Improve monitoring stats in glidefactory and glidefactoryclient classads
glidefactory and glidefactorystatus ClassAds contain monitoring information coming from the Factory startd (condor_q query).
This is stored as:
GlideinMonitorStatus... (in GFC for the specific client)
GlideinMonitorTotalStatus... (in GF, summary for the entry)
When there is interaction w/ clients the partial stats are calculated via subquery and the total is calculated doing the sum.
When there is no interaction w/clients the total is calculated from the list of jobs returned by condor_q for the entry (condorQ), see [#21525]
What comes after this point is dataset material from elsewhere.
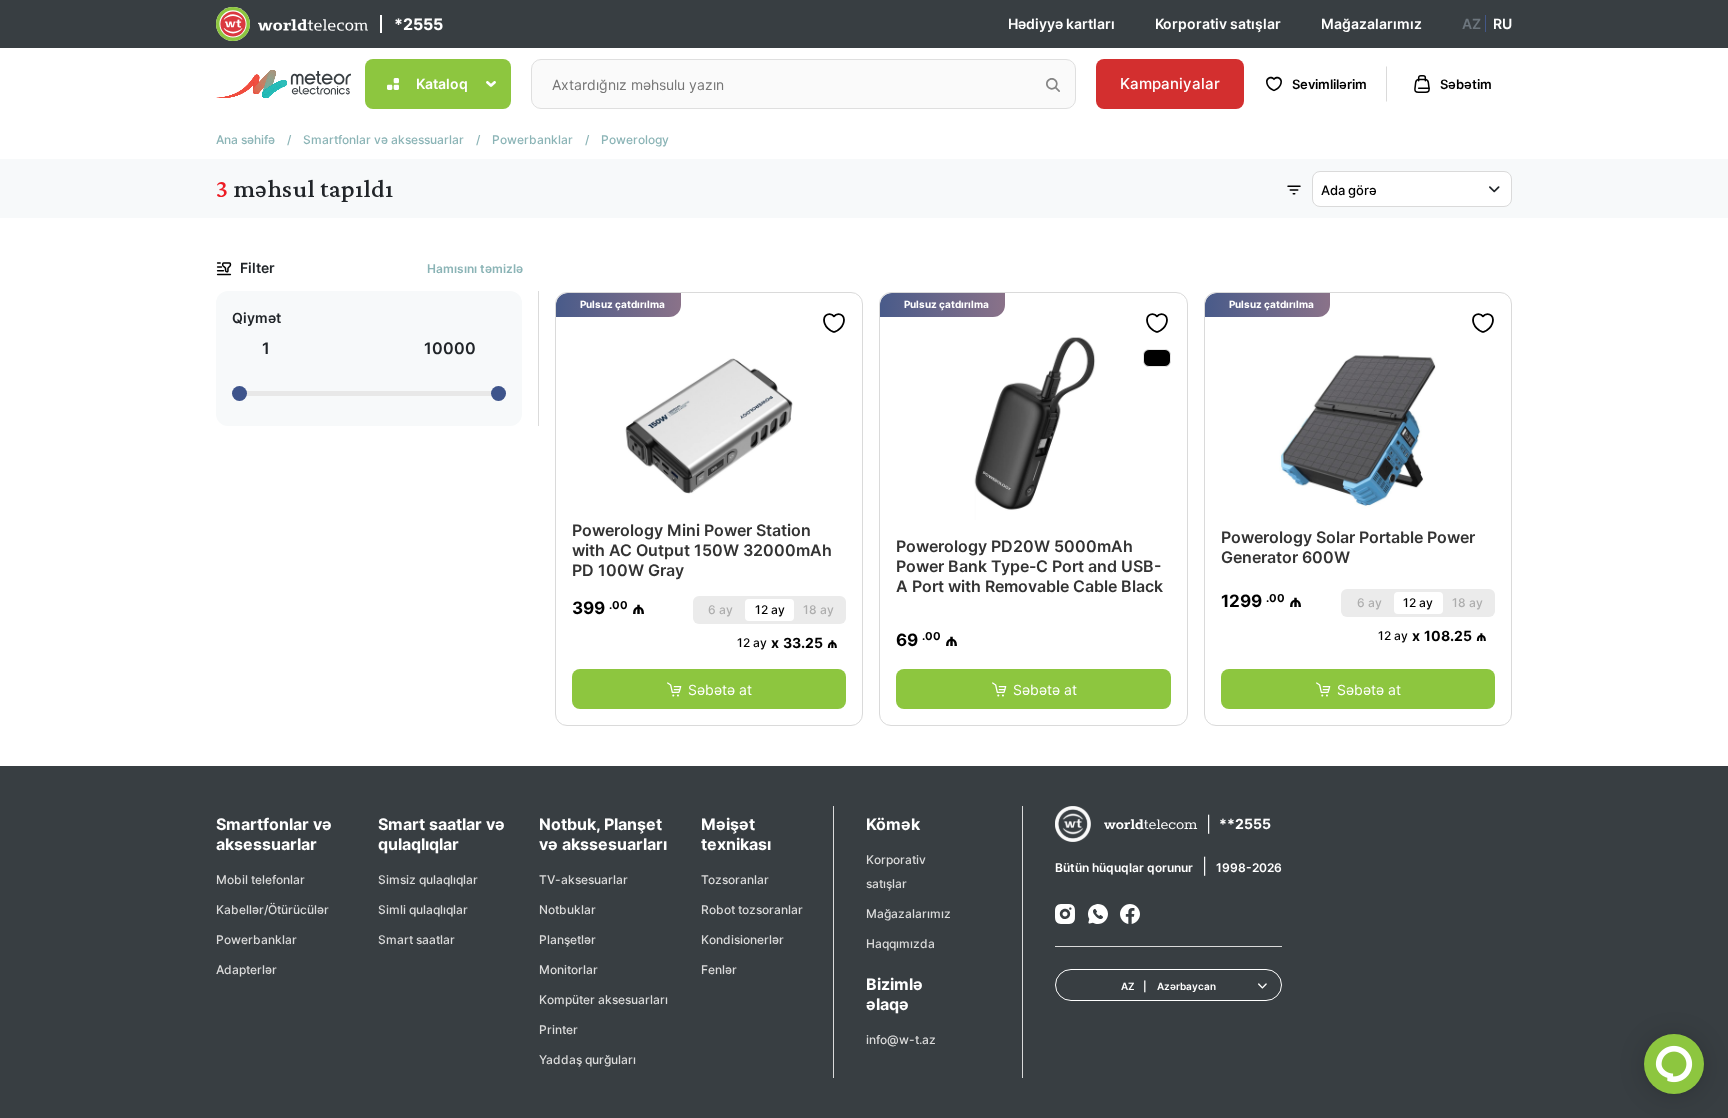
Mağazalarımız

It may be convenient to calculate all the partial and total stats running once through the list of all the glidiens in the entry, doing all the calculations once.
This way all the monitoring info will be fresh and evaluated the same way.
Furthermore, the current method may leave some stale info if only some clients are interacting w/ one entry.
Some considerations before implementing:
- consider if the client name is all in the job (glidein) classad, without the need to check glidefactoryclient classads
- consider if the information is used within the same process
- evaluate the use of parallel workers
- think about the memory footprint
- do a benchmark to compare performance:
- trigger 1000 or more glideins, store the list of classads (will be useful also for unittests)
- calculate the stats w/ subqueries + total
- claculate all the stats in the new way
- compare memory usage and time
- evaluate the checks on the client names
- pay attention to the 2 stats dictionaries: client_stats (w/ client_int_name) and qc_stats (w/ client_log_name)